Segment Open

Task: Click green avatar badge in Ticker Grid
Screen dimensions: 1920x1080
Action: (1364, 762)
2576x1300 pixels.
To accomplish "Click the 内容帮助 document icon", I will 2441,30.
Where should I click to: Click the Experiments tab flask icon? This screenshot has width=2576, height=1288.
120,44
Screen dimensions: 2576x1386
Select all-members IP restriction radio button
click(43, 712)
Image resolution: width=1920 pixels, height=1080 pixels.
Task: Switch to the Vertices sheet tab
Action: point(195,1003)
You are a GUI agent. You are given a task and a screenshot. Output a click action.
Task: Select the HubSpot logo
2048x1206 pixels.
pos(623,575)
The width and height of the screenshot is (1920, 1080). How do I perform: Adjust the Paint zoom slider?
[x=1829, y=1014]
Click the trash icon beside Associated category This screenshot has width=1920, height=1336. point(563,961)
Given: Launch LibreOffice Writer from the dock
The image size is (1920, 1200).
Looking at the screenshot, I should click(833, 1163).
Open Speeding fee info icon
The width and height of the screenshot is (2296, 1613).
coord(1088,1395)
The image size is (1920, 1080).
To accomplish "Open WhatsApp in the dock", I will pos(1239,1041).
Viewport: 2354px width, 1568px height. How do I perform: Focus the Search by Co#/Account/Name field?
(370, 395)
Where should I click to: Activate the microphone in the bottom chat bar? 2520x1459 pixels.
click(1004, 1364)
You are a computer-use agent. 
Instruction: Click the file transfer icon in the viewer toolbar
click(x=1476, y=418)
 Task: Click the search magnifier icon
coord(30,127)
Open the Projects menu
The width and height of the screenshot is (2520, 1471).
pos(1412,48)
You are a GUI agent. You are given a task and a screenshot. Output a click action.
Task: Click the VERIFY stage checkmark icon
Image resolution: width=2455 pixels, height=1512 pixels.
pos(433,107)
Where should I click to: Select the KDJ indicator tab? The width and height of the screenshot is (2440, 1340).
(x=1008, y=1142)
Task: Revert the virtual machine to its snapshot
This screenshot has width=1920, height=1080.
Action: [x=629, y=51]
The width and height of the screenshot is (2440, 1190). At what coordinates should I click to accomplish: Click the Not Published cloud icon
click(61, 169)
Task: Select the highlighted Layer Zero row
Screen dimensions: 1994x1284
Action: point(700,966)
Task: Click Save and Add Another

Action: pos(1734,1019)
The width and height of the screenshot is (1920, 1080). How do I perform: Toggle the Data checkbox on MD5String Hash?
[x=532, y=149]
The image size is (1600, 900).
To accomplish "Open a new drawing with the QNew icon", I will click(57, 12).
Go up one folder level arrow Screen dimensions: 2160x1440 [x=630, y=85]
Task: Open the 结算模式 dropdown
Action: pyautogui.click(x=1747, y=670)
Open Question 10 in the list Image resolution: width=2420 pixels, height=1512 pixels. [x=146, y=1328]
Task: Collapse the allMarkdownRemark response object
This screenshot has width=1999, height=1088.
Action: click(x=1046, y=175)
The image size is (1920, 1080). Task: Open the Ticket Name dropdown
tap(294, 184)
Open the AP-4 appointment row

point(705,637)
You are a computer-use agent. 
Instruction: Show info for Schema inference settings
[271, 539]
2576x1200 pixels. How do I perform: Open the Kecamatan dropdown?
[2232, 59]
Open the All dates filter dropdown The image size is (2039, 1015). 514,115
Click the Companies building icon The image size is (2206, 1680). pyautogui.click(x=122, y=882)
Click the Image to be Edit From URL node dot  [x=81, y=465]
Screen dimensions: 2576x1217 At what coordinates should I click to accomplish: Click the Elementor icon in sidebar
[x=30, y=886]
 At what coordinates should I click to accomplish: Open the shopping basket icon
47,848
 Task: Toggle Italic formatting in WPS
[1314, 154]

Segment Closed

*Work order*: Give back the entries exactly. Omit none of them.

*Finished exercise*:
Task: Click green avatar badge in Ticker Grid
Screen dimensions: 1920x1080
Action: (1364, 762)
2576x1300 pixels.
To accomplish "Click the 内容帮助 document icon", I will 2441,30.
Where should I click to: Click the Experiments tab flask icon? This screenshot has width=2576, height=1288.
120,44
Screen dimensions: 2576x1386
Select all-members IP restriction radio button
click(43, 712)
Image resolution: width=1920 pixels, height=1080 pixels.
Task: Switch to the Vertices sheet tab
Action: point(195,1003)
You are a GUI agent. You are given a task and a screenshot. Output a click action.
Task: Select the HubSpot logo
2048x1206 pixels.
pos(623,575)
The width and height of the screenshot is (1920, 1080). How do I perform: Adjust the Paint zoom slider?
[x=1829, y=1014]
Click the trash icon beside Associated category This screenshot has width=1920, height=1336. point(563,961)
Given: Launch LibreOffice Writer from the dock
The image size is (1920, 1200).
Looking at the screenshot, I should click(833, 1163).
Open Speeding fee info icon
The width and height of the screenshot is (2296, 1613).
coord(1088,1395)
The image size is (1920, 1080).
To accomplish "Open WhatsApp in the dock", I will pos(1239,1041).
Viewport: 2354px width, 1568px height. How do I perform: Focus the Search by Co#/Account/Name field?
(370, 395)
Where should I click to: Activate the microphone in the bottom chat bar? 2520x1459 pixels.
click(1004, 1364)
You are a computer-use agent. 
Instruction: Click the file transfer icon in the viewer toolbar
click(x=1476, y=418)
 Task: Click the search magnifier icon
coord(30,127)
Open the Projects menu
The width and height of the screenshot is (2520, 1471).
pos(1412,48)
You are a GUI agent. You are given a task and a screenshot. Output a click action.
Task: Click the VERIFY stage checkmark icon
Image resolution: width=2455 pixels, height=1512 pixels.
pos(433,107)
Where should I click to: Select the KDJ indicator tab? The width and height of the screenshot is (2440, 1340).
(x=1008, y=1142)
Task: Revert the virtual machine to its snapshot
This screenshot has width=1920, height=1080.
Action: [x=629, y=51]
The width and height of the screenshot is (2440, 1190). At what coordinates should I click to accomplish: Click the Not Published cloud icon
click(61, 169)
Task: Select the highlighted Layer Zero row
Screen dimensions: 1994x1284
Action: point(700,966)
Task: Click Save and Add Another

Action: pos(1734,1019)
The width and height of the screenshot is (1920, 1080). How do I perform: Toggle the Data checkbox on MD5String Hash?
[x=532, y=149]
The image size is (1600, 900).
To accomplish "Open a new drawing with the QNew icon", I will click(57, 12).
Go up one folder level arrow Screen dimensions: 2160x1440 [x=630, y=85]
Task: Open the 结算模式 dropdown
Action: pyautogui.click(x=1747, y=670)
Open Question 10 in the list Image resolution: width=2420 pixels, height=1512 pixels. [x=146, y=1328]
Task: Collapse the allMarkdownRemark response object
This screenshot has width=1999, height=1088.
Action: click(x=1046, y=175)
The image size is (1920, 1080). Task: Open the Ticket Name dropdown
tap(294, 184)
Open the AP-4 appointment row

point(705,637)
You are a computer-use agent. 
Instruction: Show info for Schema inference settings
[271, 539]
2576x1200 pixels. How do I perform: Open the Kecamatan dropdown?
[2232, 59]
Open the All dates filter dropdown The image size is (2039, 1015). 514,115
Click the Companies building icon The image size is (2206, 1680). pyautogui.click(x=122, y=882)
Click the Image to be Edit From URL node dot  [x=81, y=465]
Screen dimensions: 2576x1217 At what coordinates should I click to accomplish: Click the Elementor icon in sidebar
[x=30, y=886]
 At what coordinates should I click to accomplish: Open the shopping basket icon
47,848
 Task: Toggle Italic formatting in WPS
[1314, 154]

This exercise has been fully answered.